(Goal of the exercise) Rewrite the items below, swapping each occurrence of "Instruction:" for "Command:" and leaving every other character untouched.

Items for locating described targets
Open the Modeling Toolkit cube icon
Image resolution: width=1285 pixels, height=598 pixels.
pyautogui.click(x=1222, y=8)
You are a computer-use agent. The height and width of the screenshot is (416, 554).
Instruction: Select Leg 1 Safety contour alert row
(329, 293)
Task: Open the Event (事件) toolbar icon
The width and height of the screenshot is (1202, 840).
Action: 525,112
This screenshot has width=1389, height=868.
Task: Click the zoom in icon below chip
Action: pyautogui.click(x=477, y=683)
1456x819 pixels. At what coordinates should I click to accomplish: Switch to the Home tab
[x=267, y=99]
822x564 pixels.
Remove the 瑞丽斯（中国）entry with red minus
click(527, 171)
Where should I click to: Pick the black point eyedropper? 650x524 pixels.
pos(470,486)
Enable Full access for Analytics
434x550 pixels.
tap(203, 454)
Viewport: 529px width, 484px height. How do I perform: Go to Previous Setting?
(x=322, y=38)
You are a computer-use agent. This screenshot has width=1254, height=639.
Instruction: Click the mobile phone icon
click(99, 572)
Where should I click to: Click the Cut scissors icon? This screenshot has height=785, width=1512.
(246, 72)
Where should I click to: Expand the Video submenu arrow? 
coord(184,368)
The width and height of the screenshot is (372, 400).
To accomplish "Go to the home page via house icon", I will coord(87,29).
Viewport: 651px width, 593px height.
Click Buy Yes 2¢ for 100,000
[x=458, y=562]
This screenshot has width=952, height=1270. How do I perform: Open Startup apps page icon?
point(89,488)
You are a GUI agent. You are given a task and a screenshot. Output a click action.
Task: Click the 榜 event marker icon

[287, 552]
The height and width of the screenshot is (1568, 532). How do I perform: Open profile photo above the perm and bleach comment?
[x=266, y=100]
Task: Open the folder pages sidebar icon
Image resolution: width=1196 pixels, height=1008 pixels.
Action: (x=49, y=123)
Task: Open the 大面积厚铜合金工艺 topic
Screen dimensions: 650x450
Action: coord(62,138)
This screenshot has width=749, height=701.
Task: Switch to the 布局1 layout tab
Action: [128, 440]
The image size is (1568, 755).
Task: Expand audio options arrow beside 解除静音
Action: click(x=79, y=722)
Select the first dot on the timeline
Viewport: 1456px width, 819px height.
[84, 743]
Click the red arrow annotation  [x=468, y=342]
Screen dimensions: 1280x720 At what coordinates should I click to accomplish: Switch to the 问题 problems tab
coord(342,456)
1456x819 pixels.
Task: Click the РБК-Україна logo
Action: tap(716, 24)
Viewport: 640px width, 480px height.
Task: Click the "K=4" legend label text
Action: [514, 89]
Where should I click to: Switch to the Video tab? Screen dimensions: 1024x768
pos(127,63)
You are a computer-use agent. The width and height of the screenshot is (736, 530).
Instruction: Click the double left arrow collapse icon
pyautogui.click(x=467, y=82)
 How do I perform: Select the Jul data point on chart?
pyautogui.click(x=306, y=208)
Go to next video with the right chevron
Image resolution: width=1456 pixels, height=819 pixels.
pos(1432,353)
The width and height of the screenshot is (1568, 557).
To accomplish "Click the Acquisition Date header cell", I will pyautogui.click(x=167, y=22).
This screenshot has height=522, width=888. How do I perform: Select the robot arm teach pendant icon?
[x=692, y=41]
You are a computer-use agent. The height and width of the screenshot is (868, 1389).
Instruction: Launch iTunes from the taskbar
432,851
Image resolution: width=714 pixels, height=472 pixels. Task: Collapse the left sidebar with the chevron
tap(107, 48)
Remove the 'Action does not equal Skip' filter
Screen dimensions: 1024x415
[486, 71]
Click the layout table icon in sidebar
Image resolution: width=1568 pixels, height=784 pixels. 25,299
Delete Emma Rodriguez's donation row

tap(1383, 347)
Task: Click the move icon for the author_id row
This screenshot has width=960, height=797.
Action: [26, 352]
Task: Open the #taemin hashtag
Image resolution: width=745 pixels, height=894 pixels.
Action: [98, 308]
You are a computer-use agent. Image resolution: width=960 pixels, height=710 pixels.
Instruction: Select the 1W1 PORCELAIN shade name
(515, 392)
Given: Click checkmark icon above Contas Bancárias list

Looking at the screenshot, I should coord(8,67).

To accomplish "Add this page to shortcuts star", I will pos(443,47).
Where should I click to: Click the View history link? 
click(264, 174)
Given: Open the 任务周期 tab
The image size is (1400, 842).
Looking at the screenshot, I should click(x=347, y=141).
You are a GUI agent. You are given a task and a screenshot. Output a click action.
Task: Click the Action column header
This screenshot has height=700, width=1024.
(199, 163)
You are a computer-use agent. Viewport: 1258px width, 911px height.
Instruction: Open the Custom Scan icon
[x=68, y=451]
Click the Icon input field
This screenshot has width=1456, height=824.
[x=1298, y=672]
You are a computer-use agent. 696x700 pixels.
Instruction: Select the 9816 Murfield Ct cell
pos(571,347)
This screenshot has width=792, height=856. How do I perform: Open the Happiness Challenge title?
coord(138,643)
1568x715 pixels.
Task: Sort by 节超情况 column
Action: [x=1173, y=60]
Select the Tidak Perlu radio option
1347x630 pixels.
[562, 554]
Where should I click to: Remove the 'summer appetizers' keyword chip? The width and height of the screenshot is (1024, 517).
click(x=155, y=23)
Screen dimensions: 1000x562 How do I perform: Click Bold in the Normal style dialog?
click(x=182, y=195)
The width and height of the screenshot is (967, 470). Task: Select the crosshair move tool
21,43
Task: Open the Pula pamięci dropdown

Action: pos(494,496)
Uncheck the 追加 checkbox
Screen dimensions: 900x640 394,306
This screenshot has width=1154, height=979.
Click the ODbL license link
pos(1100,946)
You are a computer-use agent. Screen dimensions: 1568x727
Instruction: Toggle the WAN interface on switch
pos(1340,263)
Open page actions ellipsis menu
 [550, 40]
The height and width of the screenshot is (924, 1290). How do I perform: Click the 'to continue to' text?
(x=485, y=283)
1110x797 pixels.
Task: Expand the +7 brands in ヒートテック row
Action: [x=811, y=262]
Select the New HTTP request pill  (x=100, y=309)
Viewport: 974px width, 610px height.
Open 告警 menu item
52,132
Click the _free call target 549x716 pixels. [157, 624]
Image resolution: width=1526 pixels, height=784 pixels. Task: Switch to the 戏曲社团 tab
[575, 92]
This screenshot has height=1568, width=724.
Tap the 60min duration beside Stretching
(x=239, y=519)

(Task response)
Open the Modeling Toolkit cube icon
Image resolution: width=1285 pixels, height=598 pixels.
pyautogui.click(x=1222, y=8)
You are a computer-use agent. The height and width of the screenshot is (416, 554).
Command: Select Leg 1 Safety contour alert row
(329, 293)
Task: Open the Event (事件) toolbar icon
The width and height of the screenshot is (1202, 840).
Action: 525,112
This screenshot has width=1389, height=868.
Task: Click the zoom in icon below chip
Action: pyautogui.click(x=477, y=683)
1456x819 pixels. At what coordinates should I click to accomplish: Switch to the Home tab
[x=267, y=99]
822x564 pixels.
Remove the 瑞丽斯（中国）entry with red minus
click(527, 171)
Where should I click to: Pick the black point eyedropper? 650x524 pixels.
pos(470,486)
Enable Full access for Analytics
434x550 pixels.
tap(203, 454)
Viewport: 529px width, 484px height. How do I perform: Go to Previous Setting?
(x=322, y=38)
You are a computer-use agent. This screenshot has width=1254, height=639.
Command: Click the mobile phone icon
click(99, 572)
Where should I click to: Click the Cut scissors icon? This screenshot has height=785, width=1512.
(246, 72)
Where should I click to: Expand the Video submenu arrow? 
coord(184,368)
The width and height of the screenshot is (372, 400).
To accomplish "Go to the home page via house icon", I will coord(87,29).
Viewport: 651px width, 593px height.
Click Buy Yes 2¢ for 100,000
[x=458, y=562]
This screenshot has width=952, height=1270. How do I perform: Open Startup apps page icon?
point(89,488)
You are a GUI agent. You are given a task and a screenshot. Output a click action.
Task: Click the 榜 event marker icon

[287, 552]
The height and width of the screenshot is (1568, 532). How do I perform: Open profile photo above the perm and bleach comment?
[x=266, y=100]
Task: Open the folder pages sidebar icon
Image resolution: width=1196 pixels, height=1008 pixels.
Action: (x=49, y=123)
Task: Open the 大面积厚铜合金工艺 topic
Screen dimensions: 650x450
Action: coord(62,138)
This screenshot has width=749, height=701.
Task: Switch to the 布局1 layout tab
Action: [128, 440]
The image size is (1568, 755).
Task: Expand audio options arrow beside 解除静音
Action: click(x=79, y=722)
Select the first dot on the timeline
Viewport: 1456px width, 819px height.
[84, 743]
Click the red arrow annotation  [x=468, y=342]
Screen dimensions: 1280x720 At what coordinates should I click to accomplish: Switch to the 问题 problems tab
coord(342,456)
1456x819 pixels.
Task: Click the РБК-Україна logo
Action: tap(716, 24)
Viewport: 640px width, 480px height.
Task: Click the "K=4" legend label text
Action: [514, 89]
Where should I click to: Switch to the Video tab? Screen dimensions: 1024x768
pos(127,63)
You are a computer-use agent. The width and height of the screenshot is (736, 530).
Command: Click the double left arrow collapse icon
pyautogui.click(x=467, y=82)
 How do I perform: Select the Jul data point on chart?
pyautogui.click(x=306, y=208)
Go to next video with the right chevron
Image resolution: width=1456 pixels, height=819 pixels.
pos(1432,353)
The width and height of the screenshot is (1568, 557).
To accomplish "Click the Acquisition Date header cell", I will pyautogui.click(x=167, y=22).
This screenshot has height=522, width=888. How do I perform: Select the robot arm teach pendant icon?
[x=692, y=41]
You are a computer-use agent. The height and width of the screenshot is (868, 1389).
Command: Launch iTunes from the taskbar
432,851
Image resolution: width=714 pixels, height=472 pixels. Task: Collapse the left sidebar with the chevron
tap(107, 48)
Remove the 'Action does not equal Skip' filter
Screen dimensions: 1024x415
[486, 71]
Click the layout table icon in sidebar
Image resolution: width=1568 pixels, height=784 pixels. 25,299
Delete Emma Rodriguez's donation row

tap(1383, 347)
Task: Click the move icon for the author_id row
This screenshot has width=960, height=797.
Action: [26, 352]
Task: Open the #taemin hashtag
Image resolution: width=745 pixels, height=894 pixels.
Action: [98, 308]
You are a computer-use agent. Image resolution: width=960 pixels, height=710 pixels.
Command: Select the 1W1 PORCELAIN shade name
(515, 392)
Given: Click checkmark icon above Contas Bancárias list

Looking at the screenshot, I should coord(8,67).

To accomplish "Add this page to shortcuts star", I will pos(443,47).
Where should I click to: Click the View history link? 
click(264, 174)
Given: Open the 任务周期 tab
The image size is (1400, 842).
Looking at the screenshot, I should click(x=347, y=141).
You are a GUI agent. You are given a task and a screenshot. Output a click action.
Task: Click the Action column header
This screenshot has height=700, width=1024.
(199, 163)
You are a computer-use agent. Viewport: 1258px width, 911px height.
Command: Open the Custom Scan icon
[x=68, y=451]
Click the Icon input field
This screenshot has width=1456, height=824.
[x=1298, y=672]
You are a computer-use agent. 696x700 pixels.
Command: Select the 9816 Murfield Ct cell
pos(571,347)
This screenshot has width=792, height=856. How do I perform: Open the Happiness Challenge title?
coord(138,643)
1568x715 pixels.
Task: Sort by 节超情况 column
Action: [x=1173, y=60]
Select the Tidak Perlu radio option
1347x630 pixels.
[562, 554]
Where should I click to: Remove the 'summer appetizers' keyword chip? The width and height of the screenshot is (1024, 517).
click(x=155, y=23)
Screen dimensions: 1000x562 How do I perform: Click Bold in the Normal style dialog?
click(x=182, y=195)
The width and height of the screenshot is (967, 470). Task: Select the crosshair move tool
21,43
Task: Open the Pula pamięci dropdown

Action: pos(494,496)
Uncheck the 追加 checkbox
Screen dimensions: 900x640 394,306
This screenshot has width=1154, height=979.
Click the ODbL license link
pos(1100,946)
You are a computer-use agent. Screen dimensions: 1568x727
Command: Toggle the WAN interface on switch
pos(1340,263)
Open page actions ellipsis menu
 [550, 40]
The height and width of the screenshot is (924, 1290). How do I perform: Click the 'to continue to' text?
(x=485, y=283)
1110x797 pixels.
Task: Expand the +7 brands in ヒートテック row
Action: [x=811, y=262]
Select the New HTTP request pill  (x=100, y=309)
Viewport: 974px width, 610px height.
Open 告警 menu item
52,132
Click the _free call target 549x716 pixels. [157, 624]
Image resolution: width=1526 pixels, height=784 pixels. Task: Switch to the 戏曲社团 tab
[575, 92]
This screenshot has height=1568, width=724.
Tap the 60min duration beside Stretching
(x=239, y=519)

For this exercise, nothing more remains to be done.